Renewable energy targets raise base-load costs, driving it out of the market

There are many ways to quantify effects of renewables on overall power costs. Assume all costs required for reliable renewables, plus cost increases as base-load power becomes intermittent, are reflected in average overall power costs. We can compile all-up power cost increases for various base-load, plus renewables, power mixes. The chart below assumes the average starting cost for power capacity is $50/MWh for 'base-load', and only 75% of that for renewables.

The chart above shows results for different RETs:

• 25% RET: power costs up 25% (wind) or 128% (solar), including a 33% increase in base-load costs.
• 50% RET: power costs up 132% (wind) or 412% (solar), including a 100% increase in base-load costs.
• 75% RET: power costs up 254% (wind) or 695% (solar), including a 300% increase in base-load costs.
• 95% RET: power costs up 352% (wind) or 922% (solar), including a 1,900% increase in base-load costs.

Using the black hole analogy, where are our base-load power cost 'event horizons'? These depend on assumed starting point power costs. Define any 'event horizon' as the RET share where base-load costs exceed total reliable renewables costs. On the starting assumptions in the chart above ($50/MWh for base-load, and $37.50/MWh for renewables):

• For wind, a RET of 47-48% is base-load power's wind cost 'event horizon'. Power costs increase for all RETs.
• For solar, a RET of 85-86% is base-load power's solar cost 'event horizon'. Power costs increase for all RETs.

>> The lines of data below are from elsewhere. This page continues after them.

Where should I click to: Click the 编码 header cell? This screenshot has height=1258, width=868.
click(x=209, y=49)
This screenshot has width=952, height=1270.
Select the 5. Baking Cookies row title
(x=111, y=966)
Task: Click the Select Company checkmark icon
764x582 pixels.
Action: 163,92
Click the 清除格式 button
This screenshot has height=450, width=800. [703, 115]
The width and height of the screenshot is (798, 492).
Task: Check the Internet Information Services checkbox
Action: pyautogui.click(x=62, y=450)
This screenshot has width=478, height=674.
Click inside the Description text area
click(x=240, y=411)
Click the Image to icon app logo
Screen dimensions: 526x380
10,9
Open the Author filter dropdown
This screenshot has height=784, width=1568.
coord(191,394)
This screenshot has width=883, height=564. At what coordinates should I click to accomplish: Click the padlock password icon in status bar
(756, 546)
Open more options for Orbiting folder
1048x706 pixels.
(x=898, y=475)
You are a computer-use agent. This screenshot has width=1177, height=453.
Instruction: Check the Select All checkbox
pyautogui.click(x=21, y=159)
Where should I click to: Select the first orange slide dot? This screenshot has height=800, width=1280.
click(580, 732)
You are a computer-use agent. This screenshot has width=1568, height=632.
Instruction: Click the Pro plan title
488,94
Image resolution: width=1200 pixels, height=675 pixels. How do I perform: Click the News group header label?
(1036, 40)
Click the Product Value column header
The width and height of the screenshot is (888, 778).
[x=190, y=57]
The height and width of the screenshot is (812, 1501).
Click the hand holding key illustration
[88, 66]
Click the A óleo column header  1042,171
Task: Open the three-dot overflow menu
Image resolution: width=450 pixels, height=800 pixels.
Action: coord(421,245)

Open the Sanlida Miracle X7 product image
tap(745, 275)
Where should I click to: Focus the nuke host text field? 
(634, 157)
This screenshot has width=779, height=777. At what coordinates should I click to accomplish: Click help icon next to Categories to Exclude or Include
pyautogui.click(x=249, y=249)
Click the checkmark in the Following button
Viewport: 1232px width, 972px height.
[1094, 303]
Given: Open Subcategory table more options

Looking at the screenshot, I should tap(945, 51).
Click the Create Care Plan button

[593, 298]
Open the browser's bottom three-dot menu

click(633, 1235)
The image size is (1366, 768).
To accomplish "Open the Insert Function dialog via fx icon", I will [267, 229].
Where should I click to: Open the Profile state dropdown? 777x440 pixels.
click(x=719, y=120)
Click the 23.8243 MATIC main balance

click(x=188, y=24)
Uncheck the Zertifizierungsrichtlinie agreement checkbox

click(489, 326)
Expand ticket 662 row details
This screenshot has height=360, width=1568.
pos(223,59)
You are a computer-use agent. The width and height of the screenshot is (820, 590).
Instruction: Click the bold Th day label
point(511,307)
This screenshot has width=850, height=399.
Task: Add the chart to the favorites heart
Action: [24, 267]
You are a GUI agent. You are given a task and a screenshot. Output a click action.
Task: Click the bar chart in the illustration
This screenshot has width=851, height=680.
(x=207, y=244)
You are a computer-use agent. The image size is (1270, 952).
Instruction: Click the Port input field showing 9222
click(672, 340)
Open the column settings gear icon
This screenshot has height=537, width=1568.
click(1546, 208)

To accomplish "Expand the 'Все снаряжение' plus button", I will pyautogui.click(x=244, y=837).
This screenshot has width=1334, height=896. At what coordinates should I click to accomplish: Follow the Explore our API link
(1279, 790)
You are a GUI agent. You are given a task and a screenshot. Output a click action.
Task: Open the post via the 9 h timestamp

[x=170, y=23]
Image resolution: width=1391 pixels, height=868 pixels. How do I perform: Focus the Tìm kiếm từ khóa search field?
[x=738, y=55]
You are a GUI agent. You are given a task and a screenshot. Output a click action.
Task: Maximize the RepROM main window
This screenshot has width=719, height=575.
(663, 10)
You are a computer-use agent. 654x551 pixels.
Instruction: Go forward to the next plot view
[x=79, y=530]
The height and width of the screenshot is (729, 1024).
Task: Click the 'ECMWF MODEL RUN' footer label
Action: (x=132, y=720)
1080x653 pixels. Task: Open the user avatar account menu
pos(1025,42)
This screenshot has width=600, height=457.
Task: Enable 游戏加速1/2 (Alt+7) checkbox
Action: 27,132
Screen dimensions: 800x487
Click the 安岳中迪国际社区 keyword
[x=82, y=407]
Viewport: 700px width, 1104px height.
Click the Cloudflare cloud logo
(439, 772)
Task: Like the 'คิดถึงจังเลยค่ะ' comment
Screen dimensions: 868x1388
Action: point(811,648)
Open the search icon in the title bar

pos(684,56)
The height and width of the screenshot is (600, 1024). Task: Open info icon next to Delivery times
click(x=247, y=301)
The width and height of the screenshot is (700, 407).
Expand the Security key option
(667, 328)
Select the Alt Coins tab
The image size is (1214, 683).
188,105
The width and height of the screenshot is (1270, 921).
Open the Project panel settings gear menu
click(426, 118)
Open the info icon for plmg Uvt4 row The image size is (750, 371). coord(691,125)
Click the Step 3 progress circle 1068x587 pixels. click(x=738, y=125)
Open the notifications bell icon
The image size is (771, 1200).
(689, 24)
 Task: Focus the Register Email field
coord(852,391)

I'm told black holes are nasty. Their gravity stretches us into 'spaghetti' as we near their 'singularities'. Best avoid RET power black holes too. They could end up 'stretching' Australian power affordability a lot. The 'good' news (?) is that, in the example used here, if we get to 100% renewables, power cost increases are 'capped' at 'only' about 277% (wind), or 878% (solar), or 577% (unweighted average of both). While very high, these increases are a lot less than infinity. At the 100% end-point of the RET policy push, the black hole/'singularity' analogy – like all analogies – breaks down.

At any RET value, including 100%, how much will our stretched energy budgets reduce global emissions, as others avoid their power black holes? As much as the volume occupied by the 'singularity' at the centre of a real black hole.

For all the cost, effort, and energy market disruption RETs entail for Australia, that's very small beer indeed.